温泉とはそんなにいいものなのか、あるいは温泉以外の行き先があったのか、真相はともかく、いずれにしろまことにチマチマした幼稚な仕事放棄ぶりでもあるし、来る日も来る日もこんなことに時間とエネルギーを注ぎ込むという感覚も尋常ではありませんね。
むろん政務活動費なるものを不正利用したとなれば怪しからぬ事ではあるけれども、ともかくその釈明会見があれだというのは、ただもうおかしいばかりで、腹も立ちませんでした。
というか、お陰で我が家もその話でもちきりで、ずいぶん笑わせてもらいました。
しかも4回の落選の後、5回目にしてようやく当選を果たしたのだそうで、「やっと議員になれたのにぃぃ…」という発言も、さらに幼児的で笑いに拍車がかかります。
いっぽうで、違和感を覚えたのはテレビの番組で、これを「おもしろかった」といったのはマロニエ君が見た限りではタレント風の女性一人だけで、あとはスタジオはもちろん、街の声も含めて、もっぱら不正支出の問題、義務づけられている領収書やメモがないことばかりを難しい顔をして云うだけで、野々村議員のこの常軌を逸した「特別の振る舞い」についてはあまり触れません。
せいぜい触れても、「恥ずかしいですね」「見ているこちらのほうが泣きたくなりますよ」などという真面目くさった言い方をするだけで、どうしてこんなにおもしろいものを素直におもしろいと云わないのかと不思議でなりません。
手当たり次第に道徳家よろしく尤もらしいことを云っておけば間違いないという体質が皮膚の奥まで染み込んでいるのか、あんな映像を笑わないほうがどうかしているとマロニエ君は思うのです。
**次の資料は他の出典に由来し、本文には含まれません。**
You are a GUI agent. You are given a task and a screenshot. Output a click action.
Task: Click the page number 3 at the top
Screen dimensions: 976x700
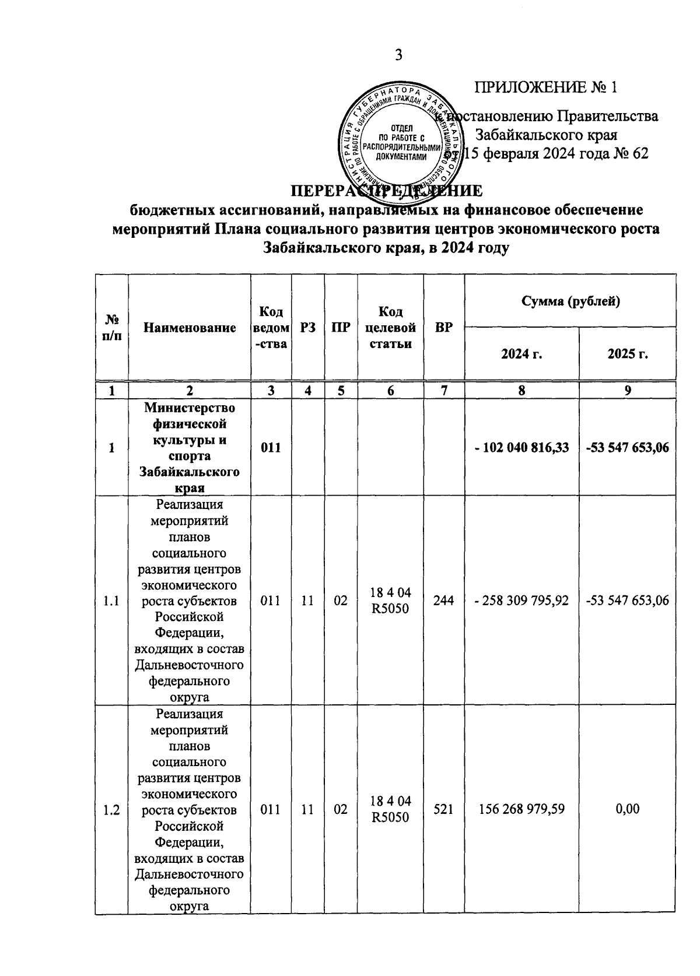(x=398, y=55)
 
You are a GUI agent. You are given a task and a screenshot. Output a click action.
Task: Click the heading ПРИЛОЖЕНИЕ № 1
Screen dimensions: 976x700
(x=546, y=87)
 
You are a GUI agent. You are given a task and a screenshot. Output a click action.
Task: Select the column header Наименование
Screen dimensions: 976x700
(x=190, y=328)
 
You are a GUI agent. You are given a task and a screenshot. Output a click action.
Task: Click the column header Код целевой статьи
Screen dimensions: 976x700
(x=390, y=328)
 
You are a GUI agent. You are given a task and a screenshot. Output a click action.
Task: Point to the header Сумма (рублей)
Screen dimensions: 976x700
(x=570, y=301)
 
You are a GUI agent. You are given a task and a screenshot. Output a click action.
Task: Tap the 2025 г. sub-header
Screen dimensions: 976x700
(x=628, y=354)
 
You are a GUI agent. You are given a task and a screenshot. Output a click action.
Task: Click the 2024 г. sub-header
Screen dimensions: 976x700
(x=522, y=354)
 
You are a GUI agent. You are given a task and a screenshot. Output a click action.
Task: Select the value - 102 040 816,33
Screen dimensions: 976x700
(x=522, y=447)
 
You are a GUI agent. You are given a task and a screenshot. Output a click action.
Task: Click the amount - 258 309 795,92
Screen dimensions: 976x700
(x=522, y=601)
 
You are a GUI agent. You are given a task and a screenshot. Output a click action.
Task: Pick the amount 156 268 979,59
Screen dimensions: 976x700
(x=522, y=809)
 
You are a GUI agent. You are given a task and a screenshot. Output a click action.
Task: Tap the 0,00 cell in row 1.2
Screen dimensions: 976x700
(x=628, y=809)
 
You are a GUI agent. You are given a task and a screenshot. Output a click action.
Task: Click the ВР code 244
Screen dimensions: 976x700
(x=444, y=601)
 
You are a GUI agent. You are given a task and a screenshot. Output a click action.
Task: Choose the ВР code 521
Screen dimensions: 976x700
(x=444, y=809)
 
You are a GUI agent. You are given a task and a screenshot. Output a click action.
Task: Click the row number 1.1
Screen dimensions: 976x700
(x=111, y=601)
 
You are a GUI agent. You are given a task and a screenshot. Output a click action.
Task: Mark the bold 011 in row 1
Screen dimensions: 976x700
(x=271, y=447)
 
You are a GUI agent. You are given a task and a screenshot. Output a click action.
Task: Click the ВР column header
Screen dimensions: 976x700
(x=444, y=328)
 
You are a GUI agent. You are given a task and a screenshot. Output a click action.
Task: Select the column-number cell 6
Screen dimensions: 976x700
(x=390, y=391)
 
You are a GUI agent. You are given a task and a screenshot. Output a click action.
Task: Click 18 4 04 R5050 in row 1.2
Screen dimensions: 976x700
(x=390, y=809)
おそらく外国だったら、大爆笑の渦が湧き起こることだろうと思いますし、泣き顔のTシャツのひとつやふたつ発売されてもおかしくはないでしょう。
社会の不正を追及することは大事ですが、笑うべきときに大いに笑うというのも、健全な社会の在り方として大事なことのような気がします。
日本人というのは、いざという場面でどうしてこうネチッと暗い民族なのかと思ってしまいます。
通常なら、兵庫県議という一地方の問題でしかなかった話を、全国的にはまったく無名の人物が、たったひとり、しかも一回だけの会見で、これだけ全国を注目させたのですから、いずれにしてもタダモノではないようです。